There are limited data on the natural history of CVS. From our data of over 440 patients, the median age of resolution of symptoms is 9.9 years and one-third (28%) of the children have thus far undergone the transition from CVS into migraine headaches as they reached early adolescence. Our projection analysis estimates that 75% of patients will develop migraine headaches by the of age 18. Other long-term studies have shown that up to half of CVS patients will continue with CVS or migraine headaches.17 Several studies have noted the mean duration of illness to be around 6 years,13,38 but in our cohort, the younger the age of onset, the longer the duration. Also, 5% of patients will progress through all three phases of periodic disease including CVS to abdominal migraine and finally to migraine headaches.13
Complications and medical morbidity include iatrogenic tests and interventions from the mis-diagnoses that were often applied to recurrent vomiting. Most are mislabeled as gastroenteritis, gastroesophageal reflux and food poisoning, and are treated in urgent care settings. Some with severe pain, bilious vomiting and intractability have undergone inappropriate laparotomy, appendectomy, cholecystectomy and Nissen fundoplica-tion.
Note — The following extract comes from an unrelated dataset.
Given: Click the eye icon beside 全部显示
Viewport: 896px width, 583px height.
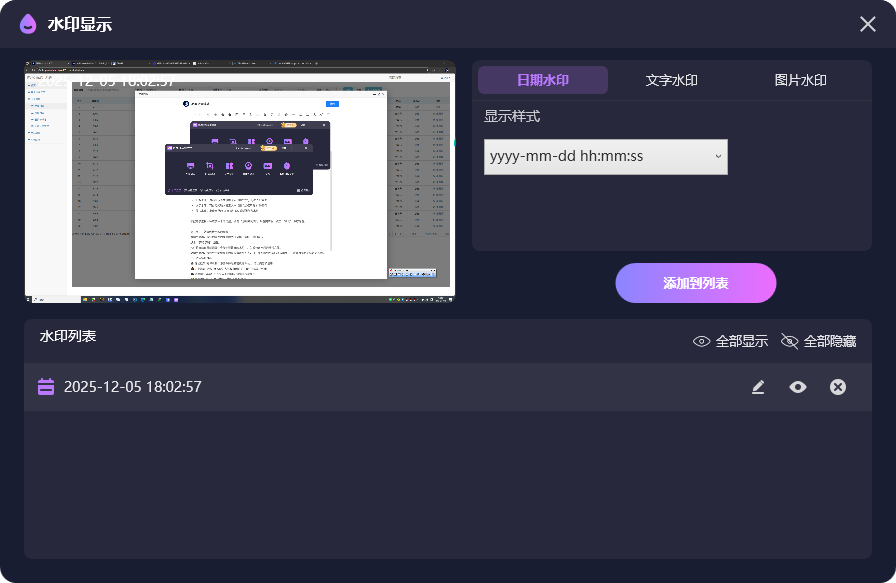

Others have been labeled with psychiatric disorders including bulimia and psychogenic vomiting, and have been hospitalized on psychiatric wards, and a few parents have been suspected of Munchausen-by-proxy.39
Complications can also occur from the frequent and often severe episodes of vomiting that occur with CVS. Dehydration and electrolyte disturbances are common and intravenous rehydration is required in 58% of patients, which can be compared to less than 1% in rotavirus infection. Hematemesis can occur towards the end of attacks and is usually related to prolapse gastropathy or Mallory-Weiss tears.11 Although not common, frequent vomiting can lead to secondary peptic injury. Aspiration and growth failure fortunately seem to be uncommon occurrences.